Written problem → Rewrite the items below as a numbered list, one line per number, leaving out any blank lines.

Extracted records →
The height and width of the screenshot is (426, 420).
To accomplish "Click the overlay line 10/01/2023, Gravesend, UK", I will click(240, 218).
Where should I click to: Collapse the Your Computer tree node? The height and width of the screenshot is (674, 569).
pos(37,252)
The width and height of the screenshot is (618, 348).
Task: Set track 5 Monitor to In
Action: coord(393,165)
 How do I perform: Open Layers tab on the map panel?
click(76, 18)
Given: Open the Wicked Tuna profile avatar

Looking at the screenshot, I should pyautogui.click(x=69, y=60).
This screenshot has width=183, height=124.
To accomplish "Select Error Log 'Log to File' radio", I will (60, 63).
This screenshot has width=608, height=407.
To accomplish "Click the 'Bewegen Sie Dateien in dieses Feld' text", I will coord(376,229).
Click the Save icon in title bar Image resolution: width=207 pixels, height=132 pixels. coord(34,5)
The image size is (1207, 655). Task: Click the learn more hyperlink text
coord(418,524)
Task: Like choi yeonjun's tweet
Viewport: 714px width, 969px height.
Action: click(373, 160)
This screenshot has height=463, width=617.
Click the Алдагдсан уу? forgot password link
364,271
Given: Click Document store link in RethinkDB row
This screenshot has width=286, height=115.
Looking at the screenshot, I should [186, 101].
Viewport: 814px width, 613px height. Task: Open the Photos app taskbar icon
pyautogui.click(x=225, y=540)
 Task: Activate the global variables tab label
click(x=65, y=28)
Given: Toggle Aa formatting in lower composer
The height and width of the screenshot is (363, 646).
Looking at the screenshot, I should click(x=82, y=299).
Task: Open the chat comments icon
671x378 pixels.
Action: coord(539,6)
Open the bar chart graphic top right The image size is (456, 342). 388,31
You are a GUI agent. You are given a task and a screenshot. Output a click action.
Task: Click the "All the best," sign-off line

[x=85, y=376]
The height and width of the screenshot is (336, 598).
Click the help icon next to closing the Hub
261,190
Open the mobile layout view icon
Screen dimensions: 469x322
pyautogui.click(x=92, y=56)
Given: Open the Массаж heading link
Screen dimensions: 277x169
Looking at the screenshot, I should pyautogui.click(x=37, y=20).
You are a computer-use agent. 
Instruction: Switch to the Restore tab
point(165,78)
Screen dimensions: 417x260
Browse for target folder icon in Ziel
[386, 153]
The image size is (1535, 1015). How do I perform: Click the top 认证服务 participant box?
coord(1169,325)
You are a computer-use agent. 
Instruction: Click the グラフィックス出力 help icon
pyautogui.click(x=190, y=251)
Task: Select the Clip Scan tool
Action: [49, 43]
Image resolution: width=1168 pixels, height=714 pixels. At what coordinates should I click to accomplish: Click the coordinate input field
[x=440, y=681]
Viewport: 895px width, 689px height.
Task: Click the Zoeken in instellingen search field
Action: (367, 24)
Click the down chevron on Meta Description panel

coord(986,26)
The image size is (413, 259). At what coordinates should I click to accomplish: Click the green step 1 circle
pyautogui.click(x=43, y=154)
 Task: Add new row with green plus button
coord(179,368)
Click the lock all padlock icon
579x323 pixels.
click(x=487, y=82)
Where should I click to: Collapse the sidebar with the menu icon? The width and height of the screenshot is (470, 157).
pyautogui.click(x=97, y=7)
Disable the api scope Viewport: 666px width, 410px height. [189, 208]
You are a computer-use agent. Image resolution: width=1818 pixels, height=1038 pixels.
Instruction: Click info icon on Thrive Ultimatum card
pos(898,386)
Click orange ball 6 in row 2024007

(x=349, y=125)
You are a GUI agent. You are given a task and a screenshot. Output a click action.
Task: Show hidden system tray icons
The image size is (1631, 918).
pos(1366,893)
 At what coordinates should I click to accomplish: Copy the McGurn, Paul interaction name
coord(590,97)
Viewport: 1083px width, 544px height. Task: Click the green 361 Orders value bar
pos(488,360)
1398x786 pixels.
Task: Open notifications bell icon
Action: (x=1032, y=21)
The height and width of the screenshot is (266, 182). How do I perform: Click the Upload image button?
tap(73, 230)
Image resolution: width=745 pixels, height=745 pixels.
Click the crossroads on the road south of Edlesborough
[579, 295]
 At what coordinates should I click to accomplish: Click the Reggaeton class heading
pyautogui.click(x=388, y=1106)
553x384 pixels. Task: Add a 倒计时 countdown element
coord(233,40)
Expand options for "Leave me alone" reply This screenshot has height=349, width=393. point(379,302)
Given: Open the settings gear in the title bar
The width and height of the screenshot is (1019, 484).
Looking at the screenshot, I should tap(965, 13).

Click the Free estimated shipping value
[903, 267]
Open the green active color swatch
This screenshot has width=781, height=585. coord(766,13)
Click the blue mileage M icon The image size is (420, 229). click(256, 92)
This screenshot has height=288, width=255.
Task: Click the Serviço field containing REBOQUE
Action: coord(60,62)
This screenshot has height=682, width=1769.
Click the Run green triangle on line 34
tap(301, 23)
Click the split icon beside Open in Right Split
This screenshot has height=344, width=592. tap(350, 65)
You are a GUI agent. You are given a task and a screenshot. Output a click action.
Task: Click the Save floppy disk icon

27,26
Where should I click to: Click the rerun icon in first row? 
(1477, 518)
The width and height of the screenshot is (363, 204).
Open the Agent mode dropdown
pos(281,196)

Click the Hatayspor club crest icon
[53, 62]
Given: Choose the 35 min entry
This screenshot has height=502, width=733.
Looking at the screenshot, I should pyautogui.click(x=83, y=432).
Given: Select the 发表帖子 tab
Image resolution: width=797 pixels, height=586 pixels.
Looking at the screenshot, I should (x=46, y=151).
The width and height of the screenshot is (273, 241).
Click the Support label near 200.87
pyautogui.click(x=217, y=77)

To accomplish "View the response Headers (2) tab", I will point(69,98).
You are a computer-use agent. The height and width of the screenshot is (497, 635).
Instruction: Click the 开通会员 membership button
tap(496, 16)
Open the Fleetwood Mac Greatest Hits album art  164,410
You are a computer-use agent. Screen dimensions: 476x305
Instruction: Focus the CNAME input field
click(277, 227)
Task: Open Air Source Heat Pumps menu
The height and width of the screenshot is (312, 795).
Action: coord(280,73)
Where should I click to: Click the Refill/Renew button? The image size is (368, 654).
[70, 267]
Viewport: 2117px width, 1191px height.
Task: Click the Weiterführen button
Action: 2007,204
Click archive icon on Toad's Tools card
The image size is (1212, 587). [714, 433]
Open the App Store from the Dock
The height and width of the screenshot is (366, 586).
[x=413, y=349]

Problem solution →
1. The height and width of the screenshot is (426, 420).
2. To accomplish "Click the overlay line 10/01/2023, Gravesend, UK", I will click(240, 218).
3. Where should I click to: Collapse the Your Computer tree node? The height and width of the screenshot is (674, 569).
4. pos(37,252)
5. The width and height of the screenshot is (618, 348).
6. Task: Set track 5 Monitor to In
7. Action: coord(393,165)
8.  How do I perform: Open Layers tab on the map panel?
9. click(76, 18)
10. Given: Open the Wicked Tuna profile avatar
11. Looking at the screenshot, I should pyautogui.click(x=69, y=60).
12. This screenshot has width=183, height=124.
13. To accomplish "Select Error Log 'Log to File' radio", I will (60, 63).
14. This screenshot has width=608, height=407.
15. To accomplish "Click the 'Bewegen Sie Dateien in dieses Feld' text", I will coord(376,229).
16. Click the Save icon in title bar Image resolution: width=207 pixels, height=132 pixels. coord(34,5)
17. The image size is (1207, 655). Task: Click the learn more hyperlink text
18. coord(418,524)
19. Task: Like choi yeonjun's tweet
20. Viewport: 714px width, 969px height.
21. Action: click(373, 160)
22. This screenshot has height=463, width=617.
23. Click the Алдагдсан уу? forgot password link
24. 364,271
25. Given: Click Document store link in RethinkDB row
26. This screenshot has width=286, height=115.
27. Looking at the screenshot, I should [186, 101].
28. Viewport: 814px width, 613px height. Task: Open the Photos app taskbar icon
29. pyautogui.click(x=225, y=540)
30.  Task: Activate the global variables tab label
31. click(x=65, y=28)
32. Given: Toggle Aa formatting in lower composer
33. The height and width of the screenshot is (363, 646).
34. Looking at the screenshot, I should click(x=82, y=299).
35. Task: Open the chat comments icon
36. 671x378 pixels.
37. Action: coord(539,6)
38. Open the bar chart graphic top right The image size is (456, 342). 388,31
39. You are a GUI agent. You are given a task and a screenshot. Output a click action.
40. Task: Click the "All the best," sign-off line
41. [x=85, y=376]
42. The height and width of the screenshot is (336, 598).
43. Click the help icon next to closing the Hub
44. 261,190
45. Open the mobile layout view icon
46. Screen dimensions: 469x322
47. pyautogui.click(x=92, y=56)
48. Given: Open the Массаж heading link
49. Screen dimensions: 277x169
50. Looking at the screenshot, I should pyautogui.click(x=37, y=20).
51. You are a computer-use agent. 
52. Instruction: Switch to the Restore tab
53. point(165,78)
54. Screen dimensions: 417x260
55. Browse for target folder icon in Ziel
56. [386, 153]
57. The image size is (1535, 1015). How do I perform: Click the top 认证服务 participant box?
58. coord(1169,325)
59. You are a computer-use agent. 
60. Instruction: Click the グラフィックス出力 help icon
61. pyautogui.click(x=190, y=251)
62. Task: Select the Clip Scan tool
63. Action: [49, 43]
64. Image resolution: width=1168 pixels, height=714 pixels. At what coordinates should I click to accomplish: Click the coordinate input field
65. [x=440, y=681]
66. Viewport: 895px width, 689px height.
67. Task: Click the Zoeken in instellingen search field
68. Action: (367, 24)
69. Click the down chevron on Meta Description panel
70. coord(986,26)
71. The image size is (413, 259). At what coordinates should I click to accomplish: Click the green step 1 circle
72. pyautogui.click(x=43, y=154)
73.  Task: Add new row with green plus button
74. coord(179,368)
75. Click the lock all padlock icon
76. 579x323 pixels.
77. click(x=487, y=82)
78. Where should I click to: Collapse the sidebar with the menu icon? The width and height of the screenshot is (470, 157).
79. pyautogui.click(x=97, y=7)
80. Disable the api scope Viewport: 666px width, 410px height. [189, 208]
81. You are a computer-use agent. Image resolution: width=1818 pixels, height=1038 pixels.
82. Instruction: Click info icon on Thrive Ultimatum card
83. pos(898,386)
84. Click orange ball 6 in row 2024007
85. (x=349, y=125)
86. You are a GUI agent. You are given a task and a screenshot. Output a click action.
87. Task: Show hidden system tray icons
88. The image size is (1631, 918).
89. pos(1366,893)
90.  At what coordinates should I click to accomplish: Copy the McGurn, Paul interaction name
91. coord(590,97)
92. Viewport: 1083px width, 544px height. Task: Click the green 361 Orders value bar
93. pos(488,360)
94. 1398x786 pixels.
95. Task: Open notifications bell icon
96. Action: (x=1032, y=21)
97. The height and width of the screenshot is (266, 182). How do I perform: Click the Upload image button?
98. tap(73, 230)
99. Image resolution: width=745 pixels, height=745 pixels.
100. Click the crossroads on the road south of Edlesborough
101. [579, 295]
102.  At what coordinates should I click to accomplish: Click the Reggaeton class heading
103. pyautogui.click(x=388, y=1106)
104. 553x384 pixels. Task: Add a 倒计时 countdown element
105. coord(233,40)
106. Expand options for "Leave me alone" reply This screenshot has height=349, width=393. point(379,302)
107. Given: Open the settings gear in the title bar
108. The width and height of the screenshot is (1019, 484).
109. Looking at the screenshot, I should tap(965, 13).
110. Click the Free estimated shipping value
111. [903, 267]
112. Open the green active color swatch
113. This screenshot has width=781, height=585. coord(766,13)
114. Click the blue mileage M icon The image size is (420, 229). click(256, 92)
115. This screenshot has height=288, width=255.
116. Task: Click the Serviço field containing REBOQUE
117. Action: coord(60,62)
118. This screenshot has height=682, width=1769.
119. Click the Run green triangle on line 34
120. tap(301, 23)
121. Click the split icon beside Open in Right Split
122. This screenshot has height=344, width=592. tap(350, 65)
123. You are a GUI agent. You are given a task and a screenshot. Output a click action.
124. Task: Click the Save floppy disk icon
125. 27,26
126. Where should I click to: Click the rerun icon in first row? 
127. (1477, 518)
128. The width and height of the screenshot is (363, 204).
129. Open the Agent mode dropdown
130. pos(281,196)
131. Click the Hatayspor club crest icon
132. [53, 62]
133. Given: Choose the 35 min entry
134. This screenshot has height=502, width=733.
135. Looking at the screenshot, I should pyautogui.click(x=83, y=432).
136. Given: Select the 发表帖子 tab
137. Image resolution: width=797 pixels, height=586 pixels.
138. Looking at the screenshot, I should (x=46, y=151).
139. The width and height of the screenshot is (273, 241).
140. Click the Support label near 200.87
141. pyautogui.click(x=217, y=77)
142. To accomplish "View the response Headers (2) tab", I will point(69,98).
143. You are a computer-use agent. The height and width of the screenshot is (497, 635).
144. Instruction: Click the 开通会员 membership button
145. tap(496, 16)
146. Open the Fleetwood Mac Greatest Hits album art  164,410
147. You are a computer-use agent. Screen dimensions: 476x305
148. Instruction: Focus the CNAME input field
149. click(277, 227)
150. Task: Open Air Source Heat Pumps menu
151. The height and width of the screenshot is (312, 795).
152. Action: coord(280,73)
153. Where should I click to: Click the Refill/Renew button? The image size is (368, 654).
154. [70, 267]
155. Viewport: 2117px width, 1191px height.
156. Task: Click the Weiterführen button
157. Action: 2007,204
158. Click archive icon on Toad's Tools card
159. The image size is (1212, 587). [714, 433]
160. Open the App Store from the Dock
161. The height and width of the screenshot is (366, 586).
162. [x=413, y=349]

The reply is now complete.